WORK REQUEST
Each line in the listing below that contains "agent" should be returned.

DATA RECORDS: Begin

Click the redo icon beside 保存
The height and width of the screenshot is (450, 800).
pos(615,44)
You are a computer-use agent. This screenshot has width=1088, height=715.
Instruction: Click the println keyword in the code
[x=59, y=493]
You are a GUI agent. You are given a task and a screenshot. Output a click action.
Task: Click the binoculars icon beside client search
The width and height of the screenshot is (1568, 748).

DATA RECORDS: End
DATA RECORDS: Begin

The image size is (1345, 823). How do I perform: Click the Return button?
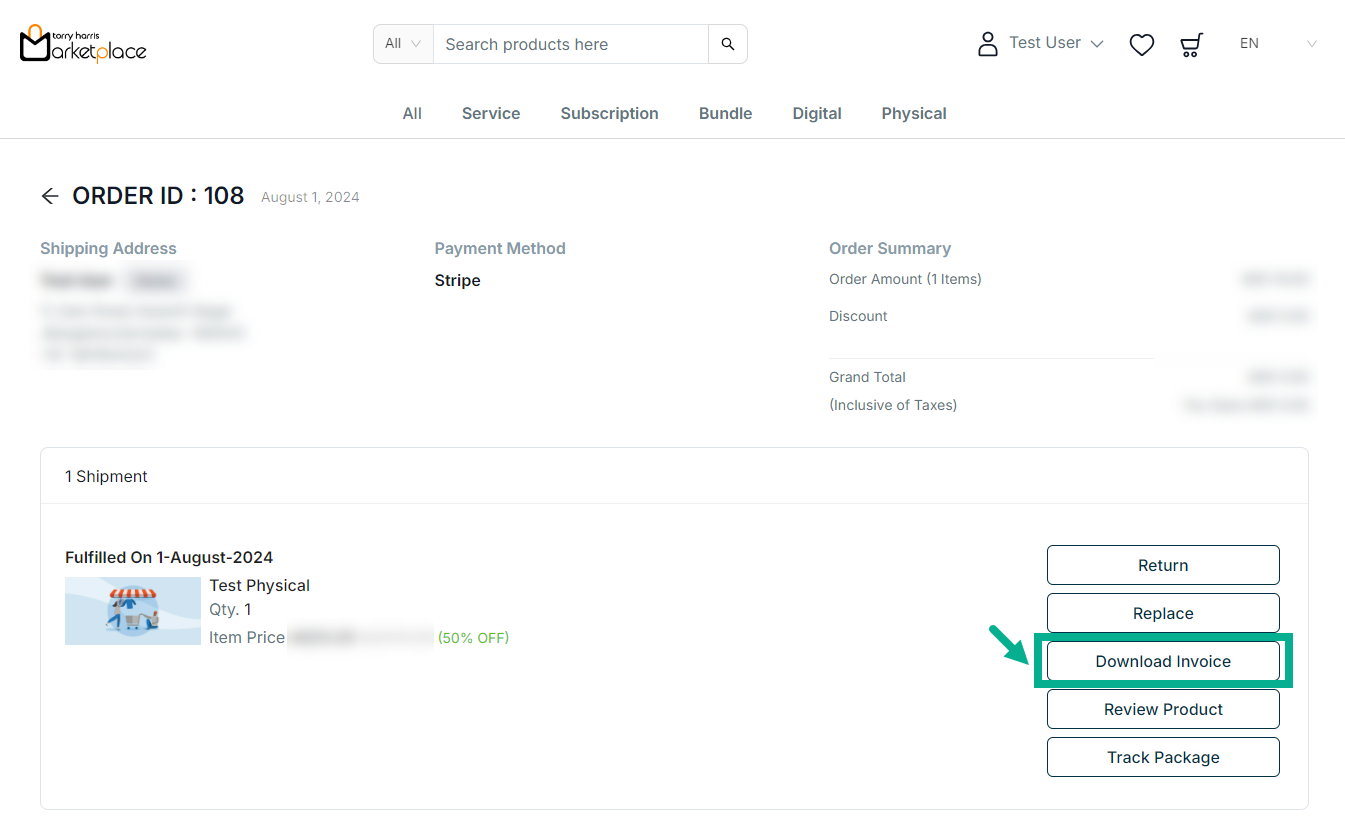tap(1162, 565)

DATA RECORDS: End
DATA RECORDS: Begin

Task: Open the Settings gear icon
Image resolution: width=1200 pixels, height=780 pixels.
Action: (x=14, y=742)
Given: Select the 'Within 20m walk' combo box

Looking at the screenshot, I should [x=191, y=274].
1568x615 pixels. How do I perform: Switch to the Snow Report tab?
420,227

DATA RECORDS: End

ANSWER TO THIS EXERCISE
You are a computer-use agent. This screenshot has width=1088, height=715.
You are a GUI agent. You are given a task and a screenshot. Output a click action.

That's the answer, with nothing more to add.